= Malik Dinar (Oghuz chief) =

Malik Dinar (died 1195) was the Oghuz ruler of Sarakhs from c. 1153 until 1179. He was also the ruler of the province of Kerman from 1186 until his death.

==Ruler of Sarakhs==

During the disintegration of Seljuk authority in Khurasan that followed the capture of Sultan Sanjar in 1153, Malik Dinar took control of the city of Sarakhs. His rule there continued until 1179, when the Khwarezmid prince Sultan Shah suddenly arrived before Sarakhs with a Kara Khitai army. Many of the Ghuzz were killed and Malik Dinar was forced to take refuge in the city's citadel.
#####
#### WRITTEN EXERCISE A:
Edit the records from the line with "This screenshot has width=599, height=642." through the end of the records, replacing "Spanish" with "French" and keeping everything else unchanged. Give back only those lines.
The records have no connection to the text about Malik Dinar.
#####
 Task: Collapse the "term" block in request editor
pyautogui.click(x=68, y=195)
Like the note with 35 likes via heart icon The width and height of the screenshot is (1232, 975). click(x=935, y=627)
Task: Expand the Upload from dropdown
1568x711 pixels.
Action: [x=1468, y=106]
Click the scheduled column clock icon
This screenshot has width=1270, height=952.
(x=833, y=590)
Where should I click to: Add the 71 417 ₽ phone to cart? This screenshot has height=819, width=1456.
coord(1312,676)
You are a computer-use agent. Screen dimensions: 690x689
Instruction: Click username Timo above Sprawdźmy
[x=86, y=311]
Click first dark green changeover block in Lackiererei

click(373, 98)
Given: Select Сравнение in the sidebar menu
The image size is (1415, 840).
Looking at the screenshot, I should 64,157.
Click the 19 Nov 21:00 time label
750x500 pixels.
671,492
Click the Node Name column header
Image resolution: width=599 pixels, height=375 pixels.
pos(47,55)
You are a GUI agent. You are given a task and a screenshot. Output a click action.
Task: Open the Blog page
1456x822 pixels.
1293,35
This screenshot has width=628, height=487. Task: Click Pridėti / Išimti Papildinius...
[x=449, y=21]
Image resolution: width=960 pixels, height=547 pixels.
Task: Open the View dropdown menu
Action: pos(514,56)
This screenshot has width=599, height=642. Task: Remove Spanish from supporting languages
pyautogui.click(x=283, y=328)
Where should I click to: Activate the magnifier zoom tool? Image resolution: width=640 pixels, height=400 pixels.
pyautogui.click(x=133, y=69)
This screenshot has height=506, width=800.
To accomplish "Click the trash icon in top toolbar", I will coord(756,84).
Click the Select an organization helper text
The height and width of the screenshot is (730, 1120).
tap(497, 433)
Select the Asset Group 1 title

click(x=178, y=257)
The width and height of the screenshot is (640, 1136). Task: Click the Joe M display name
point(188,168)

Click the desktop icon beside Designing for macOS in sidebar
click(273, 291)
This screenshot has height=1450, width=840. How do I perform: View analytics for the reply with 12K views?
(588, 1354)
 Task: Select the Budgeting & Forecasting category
#####
#### WRITTEN EXERCISE B:
Based on the text about Malik Dinar, does each statement agree with it? (i) Malik Dinar's rule over Sarakhs lasted until 1179. (ii) Sultan Shah came to Sarakhs with a Kara Khitai army. (iii) Malik Dinar became ruler of Kerman in 1179.

#### CORRECT RESULT A:
This screenshot has width=599, height=642. Task: Remove French from supporting languages
pyautogui.click(x=283, y=328)
Where should I click to: Activate the magnifier zoom tool? Image resolution: width=640 pixels, height=400 pixels.
pyautogui.click(x=133, y=69)
This screenshot has height=506, width=800.
To accomplish "Click the trash icon in top toolbar", I will coord(756,84).
Click the Select an organization helper text
The height and width of the screenshot is (730, 1120).
tap(497, 433)
Select the Asset Group 1 title

click(x=178, y=257)
The width and height of the screenshot is (640, 1136). Task: Click the Joe M display name
point(188,168)

Click the desktop icon beside Designing for macOS in sidebar
click(273, 291)
This screenshot has height=1450, width=840. How do I perform: View analytics for the reply with 12K views?
(588, 1354)
 Task: Select the Budgeting & Forecasting category

#### CORRECT RESULT B:
(i) Yes: "His rule there continued until 1179"
(ii) Yes: "the Khwarezmid prince Sultan Shah suddenly arrived before Sarakhs with a Kara Khitai army"
(iii) No: "He was also the ruler of the province of Kerman from 1186 until his death."